Rufe getrost, schone nicht, erhebe deine Stimme wie eine Posaune und verkündige meinem Volk ihr Übertreten und dem Hause Jakob ihre Sünden.

Jesaja 58,1

Der Ablass. Tetzel. Die 95 Thesen.

Tragt das von dannen und macht nicht meines Vaters Haus zum Kaufhause! - Die da meinen, Gottseligkeit sei ein Gewerbe. Tue dich von solchen!

Johannes 2,16; 1. Timotheus 6,5

Mit dem Ruf „Tut Buße“ trat einst die Kirche in die Welt. So predigte Jesus Christus und sein Vorläufer Johannes (Matth. 3,2; 4,17)1. Derselbe Ruf erscholl bei der Erneuerung der christlichen Kirche und eröffnete die Reformation. „Da unser Meister und Herr Jesus Christus spricht: „Tut Buße“ will er, dass das ganze Leben seiner Gläubigen auf Erden eine stete und unaufhörliche Buße sein soll!“ so lautete Dr. Martin Luthers erste von 95 Thesen. Diese Übereinstimmung ist nicht zufällig. Gerade in der Lehre von der Buße, dieser innersten, notwendigsten Voraussetzung des gesamten Christentums, musste sich das Verderben der päpstlichen Kirche, ihre Verweltlichung und Veräußerlichung am deutlichsten zeigen.
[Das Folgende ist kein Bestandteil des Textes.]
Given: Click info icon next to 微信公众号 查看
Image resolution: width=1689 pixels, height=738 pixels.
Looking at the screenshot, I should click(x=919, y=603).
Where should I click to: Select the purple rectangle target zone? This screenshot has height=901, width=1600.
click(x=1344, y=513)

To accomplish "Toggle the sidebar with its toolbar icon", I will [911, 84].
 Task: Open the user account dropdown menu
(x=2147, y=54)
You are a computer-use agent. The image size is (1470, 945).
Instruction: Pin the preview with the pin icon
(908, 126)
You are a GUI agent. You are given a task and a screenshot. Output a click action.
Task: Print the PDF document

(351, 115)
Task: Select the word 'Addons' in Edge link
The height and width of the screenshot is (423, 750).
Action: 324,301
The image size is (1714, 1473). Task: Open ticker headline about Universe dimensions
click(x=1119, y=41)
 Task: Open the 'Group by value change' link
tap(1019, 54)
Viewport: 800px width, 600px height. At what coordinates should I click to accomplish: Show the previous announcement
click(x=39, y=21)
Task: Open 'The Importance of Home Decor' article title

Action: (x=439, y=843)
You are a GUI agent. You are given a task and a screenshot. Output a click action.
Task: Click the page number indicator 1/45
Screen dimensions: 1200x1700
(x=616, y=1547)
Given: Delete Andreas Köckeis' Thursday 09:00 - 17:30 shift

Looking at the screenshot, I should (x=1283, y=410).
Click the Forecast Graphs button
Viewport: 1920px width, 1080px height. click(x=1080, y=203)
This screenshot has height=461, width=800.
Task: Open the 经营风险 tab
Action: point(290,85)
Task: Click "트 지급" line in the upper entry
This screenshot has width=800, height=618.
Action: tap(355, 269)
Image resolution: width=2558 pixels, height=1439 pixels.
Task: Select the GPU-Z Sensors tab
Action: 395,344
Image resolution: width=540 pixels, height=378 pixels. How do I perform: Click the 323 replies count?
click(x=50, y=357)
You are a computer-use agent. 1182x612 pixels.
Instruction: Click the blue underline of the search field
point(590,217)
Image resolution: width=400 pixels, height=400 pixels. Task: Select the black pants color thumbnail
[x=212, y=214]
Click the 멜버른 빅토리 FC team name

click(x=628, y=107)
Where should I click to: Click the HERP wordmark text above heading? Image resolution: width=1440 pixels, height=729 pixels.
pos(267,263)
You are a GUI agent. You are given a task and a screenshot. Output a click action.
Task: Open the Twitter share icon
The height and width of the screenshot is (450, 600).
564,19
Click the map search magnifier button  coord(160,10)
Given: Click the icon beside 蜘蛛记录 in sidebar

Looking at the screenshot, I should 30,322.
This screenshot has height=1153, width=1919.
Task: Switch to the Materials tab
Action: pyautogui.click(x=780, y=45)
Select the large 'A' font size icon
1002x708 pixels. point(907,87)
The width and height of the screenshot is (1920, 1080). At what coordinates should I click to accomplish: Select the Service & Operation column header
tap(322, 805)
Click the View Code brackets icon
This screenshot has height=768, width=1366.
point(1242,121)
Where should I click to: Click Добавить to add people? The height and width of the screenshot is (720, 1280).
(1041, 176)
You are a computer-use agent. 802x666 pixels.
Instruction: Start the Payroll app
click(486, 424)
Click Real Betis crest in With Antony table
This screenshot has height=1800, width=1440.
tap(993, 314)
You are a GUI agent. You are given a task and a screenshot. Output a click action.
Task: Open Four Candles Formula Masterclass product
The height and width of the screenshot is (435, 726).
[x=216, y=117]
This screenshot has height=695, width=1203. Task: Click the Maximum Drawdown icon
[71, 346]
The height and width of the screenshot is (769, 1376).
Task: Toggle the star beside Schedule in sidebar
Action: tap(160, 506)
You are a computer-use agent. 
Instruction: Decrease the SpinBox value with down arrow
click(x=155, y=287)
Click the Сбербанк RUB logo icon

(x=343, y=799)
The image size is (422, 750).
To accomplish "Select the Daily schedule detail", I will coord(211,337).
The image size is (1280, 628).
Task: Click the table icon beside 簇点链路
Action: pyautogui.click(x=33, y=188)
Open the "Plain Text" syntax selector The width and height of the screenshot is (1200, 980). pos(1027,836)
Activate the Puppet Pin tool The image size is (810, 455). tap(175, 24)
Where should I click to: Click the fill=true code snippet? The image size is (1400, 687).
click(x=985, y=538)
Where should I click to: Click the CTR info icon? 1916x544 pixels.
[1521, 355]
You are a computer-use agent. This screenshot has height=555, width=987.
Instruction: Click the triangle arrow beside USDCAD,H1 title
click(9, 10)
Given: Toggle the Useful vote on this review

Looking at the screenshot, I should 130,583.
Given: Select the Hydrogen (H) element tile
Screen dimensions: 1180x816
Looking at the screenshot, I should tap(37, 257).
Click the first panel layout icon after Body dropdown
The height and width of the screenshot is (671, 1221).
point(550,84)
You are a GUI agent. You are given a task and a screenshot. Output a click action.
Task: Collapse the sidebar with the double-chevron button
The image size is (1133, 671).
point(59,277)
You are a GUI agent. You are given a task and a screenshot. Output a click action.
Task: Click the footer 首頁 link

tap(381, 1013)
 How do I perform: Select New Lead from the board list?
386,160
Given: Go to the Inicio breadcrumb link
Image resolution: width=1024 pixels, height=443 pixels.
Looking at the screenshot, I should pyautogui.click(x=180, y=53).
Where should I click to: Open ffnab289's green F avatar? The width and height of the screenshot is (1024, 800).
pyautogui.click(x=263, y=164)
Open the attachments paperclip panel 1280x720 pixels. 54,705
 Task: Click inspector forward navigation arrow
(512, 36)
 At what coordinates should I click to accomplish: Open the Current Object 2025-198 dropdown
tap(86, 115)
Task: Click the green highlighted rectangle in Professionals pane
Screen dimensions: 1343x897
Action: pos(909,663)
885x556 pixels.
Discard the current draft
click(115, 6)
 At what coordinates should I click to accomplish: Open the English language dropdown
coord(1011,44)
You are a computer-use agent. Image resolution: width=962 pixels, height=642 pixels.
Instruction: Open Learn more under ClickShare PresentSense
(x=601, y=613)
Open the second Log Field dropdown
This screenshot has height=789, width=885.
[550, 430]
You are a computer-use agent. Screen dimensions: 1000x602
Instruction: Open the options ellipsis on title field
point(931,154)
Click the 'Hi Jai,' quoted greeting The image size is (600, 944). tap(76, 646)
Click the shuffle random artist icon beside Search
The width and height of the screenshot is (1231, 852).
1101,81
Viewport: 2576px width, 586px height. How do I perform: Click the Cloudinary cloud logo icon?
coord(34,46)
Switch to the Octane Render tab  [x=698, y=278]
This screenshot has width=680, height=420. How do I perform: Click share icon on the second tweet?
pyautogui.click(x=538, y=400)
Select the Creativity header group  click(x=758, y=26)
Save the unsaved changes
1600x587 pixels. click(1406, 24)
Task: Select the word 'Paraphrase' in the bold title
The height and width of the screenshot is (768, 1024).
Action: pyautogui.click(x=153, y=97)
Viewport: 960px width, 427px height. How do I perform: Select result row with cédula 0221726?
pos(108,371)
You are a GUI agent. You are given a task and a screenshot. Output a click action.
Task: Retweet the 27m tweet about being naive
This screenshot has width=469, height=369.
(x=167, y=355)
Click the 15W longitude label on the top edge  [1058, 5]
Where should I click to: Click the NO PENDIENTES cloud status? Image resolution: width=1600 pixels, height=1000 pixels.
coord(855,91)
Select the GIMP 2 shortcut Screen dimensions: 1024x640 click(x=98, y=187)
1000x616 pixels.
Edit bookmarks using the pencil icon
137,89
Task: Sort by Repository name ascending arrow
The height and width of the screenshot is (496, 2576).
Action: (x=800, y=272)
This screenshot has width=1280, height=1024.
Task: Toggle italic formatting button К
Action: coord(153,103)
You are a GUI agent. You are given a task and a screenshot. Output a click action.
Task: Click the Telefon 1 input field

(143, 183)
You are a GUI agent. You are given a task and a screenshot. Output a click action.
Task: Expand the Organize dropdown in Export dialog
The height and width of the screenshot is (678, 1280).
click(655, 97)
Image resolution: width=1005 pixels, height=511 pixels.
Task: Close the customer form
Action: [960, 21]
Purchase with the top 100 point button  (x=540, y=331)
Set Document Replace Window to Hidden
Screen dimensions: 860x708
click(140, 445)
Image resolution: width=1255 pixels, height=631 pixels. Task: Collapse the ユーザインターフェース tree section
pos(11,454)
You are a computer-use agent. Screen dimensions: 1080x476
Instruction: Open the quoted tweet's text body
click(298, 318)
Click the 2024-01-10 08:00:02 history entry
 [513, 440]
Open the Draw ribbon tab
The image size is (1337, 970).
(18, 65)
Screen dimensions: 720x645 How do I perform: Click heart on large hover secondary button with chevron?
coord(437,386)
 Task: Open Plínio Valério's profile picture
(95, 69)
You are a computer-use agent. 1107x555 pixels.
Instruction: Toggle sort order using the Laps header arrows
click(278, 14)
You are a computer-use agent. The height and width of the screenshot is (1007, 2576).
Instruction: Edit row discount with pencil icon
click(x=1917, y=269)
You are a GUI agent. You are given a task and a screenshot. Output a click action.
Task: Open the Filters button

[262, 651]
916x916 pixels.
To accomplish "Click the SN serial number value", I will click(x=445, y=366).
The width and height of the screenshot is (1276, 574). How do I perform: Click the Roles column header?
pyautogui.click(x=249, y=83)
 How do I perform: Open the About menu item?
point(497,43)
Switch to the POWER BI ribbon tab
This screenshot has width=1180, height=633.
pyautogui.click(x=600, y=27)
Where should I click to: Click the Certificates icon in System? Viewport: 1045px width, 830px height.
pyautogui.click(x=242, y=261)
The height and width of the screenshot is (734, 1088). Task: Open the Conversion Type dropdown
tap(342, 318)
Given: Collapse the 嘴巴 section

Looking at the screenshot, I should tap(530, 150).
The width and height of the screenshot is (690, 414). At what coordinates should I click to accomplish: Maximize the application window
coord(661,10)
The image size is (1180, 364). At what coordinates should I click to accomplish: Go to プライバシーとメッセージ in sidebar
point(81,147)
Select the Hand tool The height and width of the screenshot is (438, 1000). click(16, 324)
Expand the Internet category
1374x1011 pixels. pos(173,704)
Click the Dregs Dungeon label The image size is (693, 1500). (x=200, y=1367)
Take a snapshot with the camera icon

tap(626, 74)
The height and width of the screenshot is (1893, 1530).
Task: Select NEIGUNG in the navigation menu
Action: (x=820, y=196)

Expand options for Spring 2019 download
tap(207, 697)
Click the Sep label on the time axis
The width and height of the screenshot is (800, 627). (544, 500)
Aus der Buße hatte man ein Sakrament gemacht. „Buße tun“ konnte man nur vor dem richtig geweihten Priester der Kirche, der in seiner Weihe die Fähigkeit bekommen hatte, das Sakrament herzustellen. Es hieß: 1. Zerknirschung haben, 2. Die Sünden namentlich in der Ohrenbeichte aufzählen und 3. Die Strafen mit Werken abbüßen. Aus diesen drei Stücken: Zerknirschung des Herzens, Bekenntnis des Mundes, Genugtuung in Werken, bestand das Sakrament. Die Zerknirschung des Herzens war das Wenigste. Man begnügte sich auch mit einer bloßen sogenannten „Anknirschung“. Aber man musste sorgfältig alle Sünden mit dem Mund bekennen, sonst gab es keine Vergebung dafür. Der Priester saß als Richter im Beichtstuhl und bestimmte, welche Büßung und Genugtuung man für diese oder jene Sünde zu leisten hatte. Denn wohl sei die Schuld der Sünde und die ewige Verdammnis durch Christus getilgt, aber nicht die zeitliche Strafe der Sünde. Diese habe der Mensch selbst abzubüßen durch Fasten, Beten, Wallfahrten und dergleichen gute Werke und Kasteiungen des Fleisches, wie sie die Kirche bestimmte, oder in dem sogenannten Fegefeuer nach dem Tod, wenn die Buße hier nicht genügte. In der Macht der Kirche, d.h. des Papstes, stand es dann aber, die schwereren Büßungen in leichtere umzuwandeln, ja, auch ganz zu erlassen. Das konnte er, weil er, so sagte man, über einen Schatz überflüssiger guter Werke verfüge. Dieser Schatz war der überschüssige Verdienst Christi und der Heiligen. Hieraus könne er jemandem für den Mangel seiner Leistung Ersatz spenden. Das nannte man Ablass, d.h. Erlass der Strafe und Büßung. Aber der Papst tat das nicht umsonst. Er brauchte Geld, viel Geld und die Ablass- und Erlassbriefe waren ein hervorragendes Mittel solches zusammenzubringen. Sie halfen auch den Toten im Fegefeuer, und wer hätte sein Geld angesehen, wenn er seinen entschlafenen Lieben des Fegefeuers Qualen erleichtern und abkürzen konnte! Besonders die gemütvollen Deutschen, die es mit ihrer Frömmigkeit noch ernster nahmen als des Papstes nächste Söhne, die Italiener, zahlten gern, und man freute sich in Rom über „die Sünden der Deutschen“, wie man das Ablassgeld nannte. Man lehrte also zwar nicht eigentlich, die Vergebung der Sünden bei Gott werde verkauft, sondern der Erlass der Büßungen und zeitlichen Strafen, aber das Volk fasste es doch so auf. Und unverschämte Ablassprediger taten in gotteslästerlichen Reden das Ihrige, um die Ware möglichst anzupreisen und ihren Kasten zu füllen.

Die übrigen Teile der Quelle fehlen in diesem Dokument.